En moto por Turquía

Increíble relato que nos ha enviado un lector de un viaje en moto por Turquía.

Ricardo Fite González

En moto por Turquía
En moto por Turquía

Todo empezó una mañana de sábado en 2007, cuando hojeando una revista de los años 80 leí la experiencia de dos parejas de Barcelona, que con sus Vespa habían conseguido llegar a Estambul alojándose en campings, se despertó en mí una curiosidad sin límites.

Una imagen del Monte Ararat hizo plantearme que ese lugar tan emblemático debía de ser mi meta a alcanzar. Según la Biblia, el Monte Ararat (5.138 m) fue el lugar donde se posó el Arca de Noé después del Diluvio Universal. Este monte se encuentra entre tres países: Armenia, Irán y Turquía. Oficialmente pertenece a este último y defienden esa zona con fuerte presencia militar por encontrarse en pleno Kurdistán.

Salí de Barcelona y el primer contratiempo lo tuve antes de llegar a la Junquera, pues me saltó la reserva de la gasolina. «¡Horror!», pensé. Pero como iba tan eufórico no bajé la velocidad de crucero. Evidentemente sucedió «lo fatal»: me quedé sin gasolina.

Esa noche la pasé en Perpignan y a la mañana siguiente di gas hasta Génova. Por la mañana continué hasta Venecia entre colas de coches de más de 12 km. Crucé a Eslovenia y dormí en Postojna, en un camping muy acogedor en medio de un bosque de antiguas hayas. Rodando dirección hacia Croacia se me coló una abeja de tamaño descomunal en el casco picándome en la oreja con todas sus ganas y recursos. Un calorcito «muy agradable» empezó a hacerse cargo de oreja y alrededores. Paré como pude en la cuneta soltando todo mi extenso repertorio de improperios, asimismo tuve la oportunidad de escuchar cómo los conductores croatas que iban detrás mío también disponían de un gran repertorio autóctono con el que me obsequiaron por mi «improvisada» maniobra. A pesar de todo continué desde Croacia rumbo a Serbia, con la cara roja, hinchada y calentita.

Llegué a Belgrado con una tormenta espectacular y con un frío que no me abandonaría hasta la llegada a Turquía. Confié equivocadamente en las habituales olas de calor de los meses de junio, y, lamentablemente, en esta ocasión no llevaba el equipo de moto adecuado.

Decidí pasar la noche en Serbia en un curioso motel de carretera con aires comunistas. Llegué a Sofía donde encontré una casa de citas reconvertida ahora en hotel, curiosamente mantenía la decoración del antiguo negocio, por lo que me quedé un tanto sorprendido. Como fue la policía Búlgara la que me informó sobre el lugar en cuestión, decidí no pensar más y me fui a dormir. Al día siguiente, aunque continuaba la tormenta, me equipé bien y continué viaje hacia la frontera con Turquía.

Seguí la ruta hacia el sur. Me decidí a ir por el estrecho de Canakkale. Tras un corto viaje en ferry, encontré las ruinas de Troya y una interesante réplica del Caballo del mismo nombre. Llegué ya anocheciendo y me costó encontrar un camping, cuando finalmente lo conseguí me quedé muy impresionado, pues siendo honestos, fue el más duro y sucio que he encontrado jamás. Unos chiquillos me ayudaron a descargar la moto y como parecieron muy ilusionados de verme por allí, les obsequié dejándoles subir en la moto y les animé a que disfrutaran dando gas un ratito.

#####

Resume en dos oraciones el relato del viaje en moto por Turquía.

Datos —

#####

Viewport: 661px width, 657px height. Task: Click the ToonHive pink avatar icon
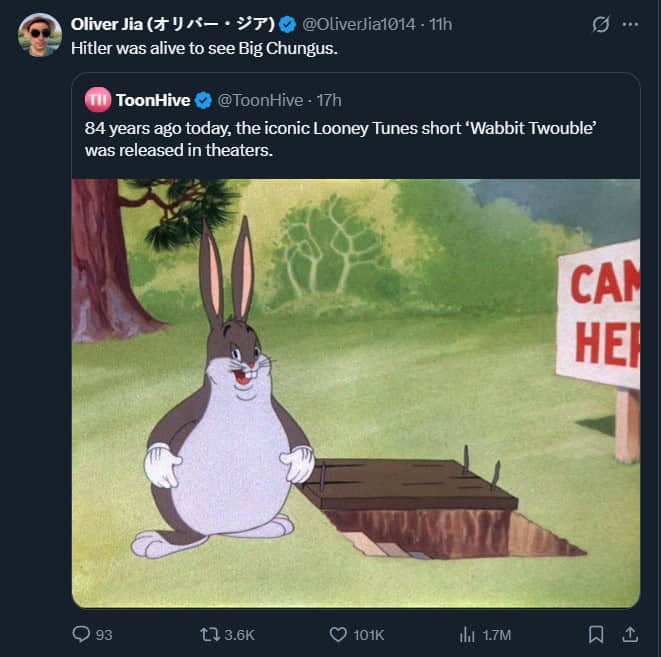coord(97,100)
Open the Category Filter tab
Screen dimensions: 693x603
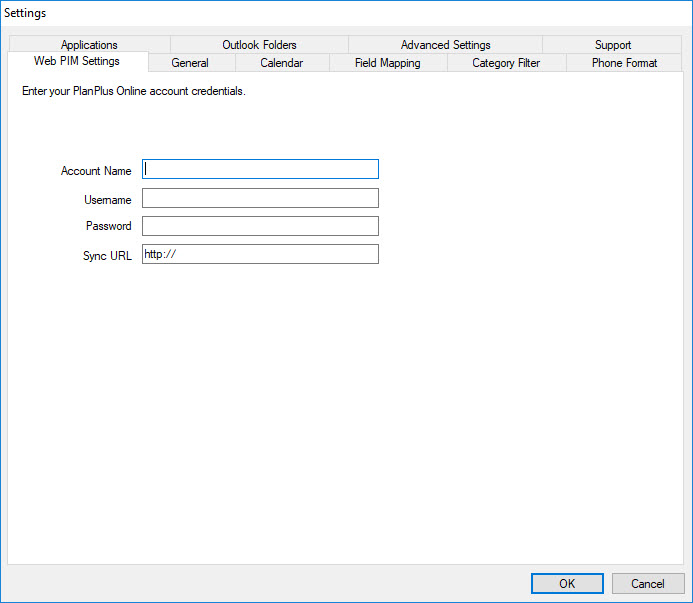click(505, 63)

#####

Solución —
En 2007, la lectura de una revista de los años 80 sobre dos parejas de Barcelona que llegaron en Vespa a Estambul despertó una gran curiosidad, y una imagen del Monte Ararat, situado entre Armenia, Irán y Turquía, lo convirtió en la meta del viaje. Desde Barcelona, la ruta pasó por Perpignan, Génova, Venecia, Eslovenia, Croacia, Serbia y Sofía entre percances como quedarse sin gasolina, la picadura de una abeja y un frío persistente, y ya en Turquía siguió por el estrecho de Canakkale hasta las ruinas de Troya.